> **Aim of the exercise**
Among the entries below, find the lines with "chevron" and copy them.

[Saved data entries]
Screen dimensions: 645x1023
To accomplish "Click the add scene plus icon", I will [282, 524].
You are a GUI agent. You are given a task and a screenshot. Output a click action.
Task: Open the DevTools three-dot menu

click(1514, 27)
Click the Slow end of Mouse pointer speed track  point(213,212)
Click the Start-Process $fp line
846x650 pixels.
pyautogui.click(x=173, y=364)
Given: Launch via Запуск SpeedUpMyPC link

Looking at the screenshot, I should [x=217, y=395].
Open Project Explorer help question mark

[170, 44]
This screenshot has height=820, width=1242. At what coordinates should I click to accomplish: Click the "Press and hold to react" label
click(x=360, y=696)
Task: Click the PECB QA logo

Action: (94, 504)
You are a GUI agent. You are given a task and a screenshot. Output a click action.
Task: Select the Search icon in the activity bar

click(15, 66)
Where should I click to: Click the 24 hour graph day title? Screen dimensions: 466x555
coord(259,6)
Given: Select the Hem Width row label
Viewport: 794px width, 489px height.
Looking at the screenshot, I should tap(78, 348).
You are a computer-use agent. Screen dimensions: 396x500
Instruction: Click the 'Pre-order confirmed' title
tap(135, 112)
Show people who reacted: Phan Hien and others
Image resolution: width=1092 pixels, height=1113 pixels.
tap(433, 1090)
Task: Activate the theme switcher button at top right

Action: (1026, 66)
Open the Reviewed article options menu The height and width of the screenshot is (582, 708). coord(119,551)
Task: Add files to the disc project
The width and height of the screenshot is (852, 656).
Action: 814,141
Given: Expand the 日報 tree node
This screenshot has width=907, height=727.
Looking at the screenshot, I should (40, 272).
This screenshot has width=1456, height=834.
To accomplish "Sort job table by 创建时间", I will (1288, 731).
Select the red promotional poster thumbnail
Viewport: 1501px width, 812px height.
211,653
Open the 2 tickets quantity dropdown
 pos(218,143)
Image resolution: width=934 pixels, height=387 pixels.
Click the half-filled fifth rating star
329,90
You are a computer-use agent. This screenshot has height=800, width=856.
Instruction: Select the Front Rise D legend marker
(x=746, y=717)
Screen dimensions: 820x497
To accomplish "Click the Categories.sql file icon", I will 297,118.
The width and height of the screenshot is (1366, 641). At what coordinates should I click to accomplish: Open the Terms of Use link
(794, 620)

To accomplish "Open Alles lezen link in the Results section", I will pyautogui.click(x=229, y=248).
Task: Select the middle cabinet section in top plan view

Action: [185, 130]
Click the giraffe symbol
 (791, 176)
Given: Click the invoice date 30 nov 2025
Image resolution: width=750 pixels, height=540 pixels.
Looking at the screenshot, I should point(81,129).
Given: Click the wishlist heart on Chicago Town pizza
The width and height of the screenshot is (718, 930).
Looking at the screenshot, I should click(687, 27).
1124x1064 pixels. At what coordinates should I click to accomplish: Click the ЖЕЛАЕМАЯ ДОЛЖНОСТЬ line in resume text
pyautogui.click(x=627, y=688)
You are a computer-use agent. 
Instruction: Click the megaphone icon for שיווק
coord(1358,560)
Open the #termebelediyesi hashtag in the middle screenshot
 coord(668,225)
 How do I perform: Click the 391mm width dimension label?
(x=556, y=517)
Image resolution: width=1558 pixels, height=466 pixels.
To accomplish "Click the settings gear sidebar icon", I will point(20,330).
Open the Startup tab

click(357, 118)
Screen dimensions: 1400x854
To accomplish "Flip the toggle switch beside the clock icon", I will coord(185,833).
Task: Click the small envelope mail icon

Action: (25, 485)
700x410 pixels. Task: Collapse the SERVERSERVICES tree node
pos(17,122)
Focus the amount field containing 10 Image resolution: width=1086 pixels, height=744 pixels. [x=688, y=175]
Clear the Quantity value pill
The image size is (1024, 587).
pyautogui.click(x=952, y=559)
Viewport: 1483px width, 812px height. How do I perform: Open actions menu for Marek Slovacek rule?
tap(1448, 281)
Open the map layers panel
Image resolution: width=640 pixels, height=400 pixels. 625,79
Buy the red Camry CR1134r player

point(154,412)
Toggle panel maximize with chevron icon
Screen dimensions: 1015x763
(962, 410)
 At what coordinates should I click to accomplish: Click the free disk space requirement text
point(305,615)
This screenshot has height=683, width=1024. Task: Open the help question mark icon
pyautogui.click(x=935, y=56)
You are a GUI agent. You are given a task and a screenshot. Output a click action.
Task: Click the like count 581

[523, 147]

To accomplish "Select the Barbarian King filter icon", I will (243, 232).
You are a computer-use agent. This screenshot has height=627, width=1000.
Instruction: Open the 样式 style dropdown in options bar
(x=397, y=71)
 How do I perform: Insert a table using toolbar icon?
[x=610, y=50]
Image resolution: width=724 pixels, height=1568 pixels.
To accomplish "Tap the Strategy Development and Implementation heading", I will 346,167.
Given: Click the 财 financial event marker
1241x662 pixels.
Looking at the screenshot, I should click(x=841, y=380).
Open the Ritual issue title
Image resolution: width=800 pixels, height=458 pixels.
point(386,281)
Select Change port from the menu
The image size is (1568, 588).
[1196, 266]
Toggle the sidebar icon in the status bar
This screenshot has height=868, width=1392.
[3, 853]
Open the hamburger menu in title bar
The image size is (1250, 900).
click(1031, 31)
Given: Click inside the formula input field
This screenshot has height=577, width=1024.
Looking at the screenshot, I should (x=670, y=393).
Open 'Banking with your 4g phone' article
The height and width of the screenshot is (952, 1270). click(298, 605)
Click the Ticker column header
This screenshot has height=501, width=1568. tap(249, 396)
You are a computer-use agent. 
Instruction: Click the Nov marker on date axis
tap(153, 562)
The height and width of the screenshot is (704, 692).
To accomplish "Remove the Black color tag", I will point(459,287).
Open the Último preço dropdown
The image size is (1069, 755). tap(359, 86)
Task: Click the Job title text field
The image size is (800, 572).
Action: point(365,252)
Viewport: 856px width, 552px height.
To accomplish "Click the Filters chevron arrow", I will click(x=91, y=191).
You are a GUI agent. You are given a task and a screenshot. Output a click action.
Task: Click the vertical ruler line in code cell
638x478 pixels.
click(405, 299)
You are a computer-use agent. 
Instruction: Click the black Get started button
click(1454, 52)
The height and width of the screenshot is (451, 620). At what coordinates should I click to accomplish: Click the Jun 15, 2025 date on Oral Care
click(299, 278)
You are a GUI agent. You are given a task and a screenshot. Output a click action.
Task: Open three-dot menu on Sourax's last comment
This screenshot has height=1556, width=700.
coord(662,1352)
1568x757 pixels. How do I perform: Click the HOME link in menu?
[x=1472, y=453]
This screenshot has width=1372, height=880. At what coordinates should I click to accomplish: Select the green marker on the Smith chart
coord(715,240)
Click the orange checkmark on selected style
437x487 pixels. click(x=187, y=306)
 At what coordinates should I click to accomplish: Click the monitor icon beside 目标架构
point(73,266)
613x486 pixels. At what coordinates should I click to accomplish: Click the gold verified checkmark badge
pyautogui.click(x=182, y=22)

> **Solution to this problem**
Toggle panel maximize with chevron icon
To accomplish "Click the Filters chevron arrow", I will click(x=91, y=191).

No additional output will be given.